This past June ranked as the 33rd warmest for the United States. The average temperature for the Earth as a whole, however, soared to a record high for a second straight month.
According to a report released on Monday by NOAA’s National Climatic Data Center, June 2014 was the warmest June ever recorded for the entire planet. Earth’s combined average temperature for the month – over both land and sea surfaces – was 61.2°F. That is 1.3°F above the 20th century average. June 2014 also marked the 352nd consecutive month that our global temperature was above its long-term norm.
Rising ocean temperatures, according to NOAA, helped fuel this record warmth. In fact, the June global sea surface temperature was 1.15°F above its long-term average of 61.5°F. That is the highest for any June on record and the highest departure from average for any month. Large parts of both the Pacific and Indian Oceans either hit record-high temperatures or posted readings that were significantly above normal.

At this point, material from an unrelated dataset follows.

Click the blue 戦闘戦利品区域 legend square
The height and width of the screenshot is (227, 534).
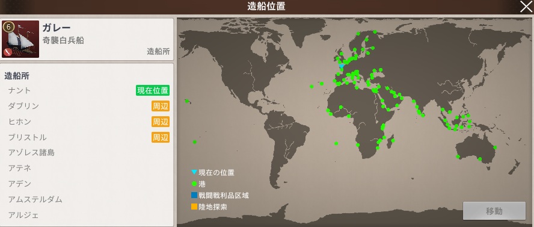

The report also noted that, year to date, 2014 is currently tied with 2002 as the Earth’s third warmest year on record. Global temperature records date back to 1880.
The dog days of summer have arrived! As millions of people head to beaches to beat the heat, it is important to remember that the ocean is a dynamic environment that can pose a number of hazards for swimmers. Chief among these are rip currents.
Rip currents are strong, localized channels of water that move away from the shoreline. They can form on any beach with breaking waves and easily pull swimmers out to sea in a matter of seconds. According to the U.S. Lifesaving Association, rip currents are responsible for 80% of all surf zone rescues. Nationally, they cause more than one hundred deaths every year.
While rip currents are a serious hazard for all beach goers, they are a natural part of the near-shore ocean circulation. They develop when wind driven waves break strongly in one area and weakly in another, creating a circulation cell as the water looks for a way back out to sea. This usually happens at a break in an underwater sandbar or along a jetty or pier. Extending seaward for hundreds of yards, rip currents typically travel at one to two feet per second. However, they strengthen when onshore wind speeds pick up and wave height and frequency increase.
If caught in a rip current, do not try to swim against it. Instead, swim parallel to the shoreline until you are out of the current and then make your way back to the beach.
Heavy spring rains across the American mid-west have mitigated the region’s extensive drought. However, they are expected to cause a record large dead zone in the Gulf of Mexico this summer.
According to a recently released forecast from NOAA and its research partners, the University of Michigan and Louisiana State University, the Gulf dead zone this year could grow as large as 8,561 square miles. If it reaches this size, which is roughly equal to the state of New Jersey, it will be the largest dead zone ever recorded in the Gulf.
Dead zones are areas in large bodies of water that do not have enough oxygen to sustain aquatic life. They are usually caused by nutrient pollution from agricultural run-off. Specifically, excessive amounts of fertilizers – nitrogen and phosphorus – create massive algae blooms. When the algae die, they sink to the bottom where they are decomposed by bacteria. This process uses up most, if not all, of the available oxygen in the water. As a result, fish flee the area and immobile bottom dwelling organisms, like clams, die.
The Midwest is this nation’s agricultural breadbasket and its farmers use fertilizers to help grow an enormous amount of crops. It is also the watershed of the Mississippi River. As such, the flooding rains that swept through the area this spring have significantly increased the nutrient load of the water that is flowing into the Gulf of Mexico.
A large dead zone will likely have serious economic ramifications for the Gulf region’s multi-million dollar fishing industry.
Watershed of the Mississippi River runs through America’s agricultural heartland and ultimately drains into the Gulf of Mexico.
Image Credit: Donald Scavia/University of Michigan
While spending a weekend at the beach recently, I was reminded how pleasant a sea breeze can feel on a hot summer afternoon.
A sea breeze is a localized, daytime wind driven by the temperature difference between land and a large body of water. Since land is able to absorb the sun’s energy more quickly than water, it warms faster. As a result, air over the ground heats and rises, creating an area of low pressure. Cooler air is then drawn from the zone of higher-pressure above the ocean to fill the void, forming an onshore breeze.
These winds typically start flowing around mid-day and last throughout the afternoon. They are valued for their moderating influence on local temperatures, keeping coastal areas cooler than their inland neighbors during the warmest months of the year.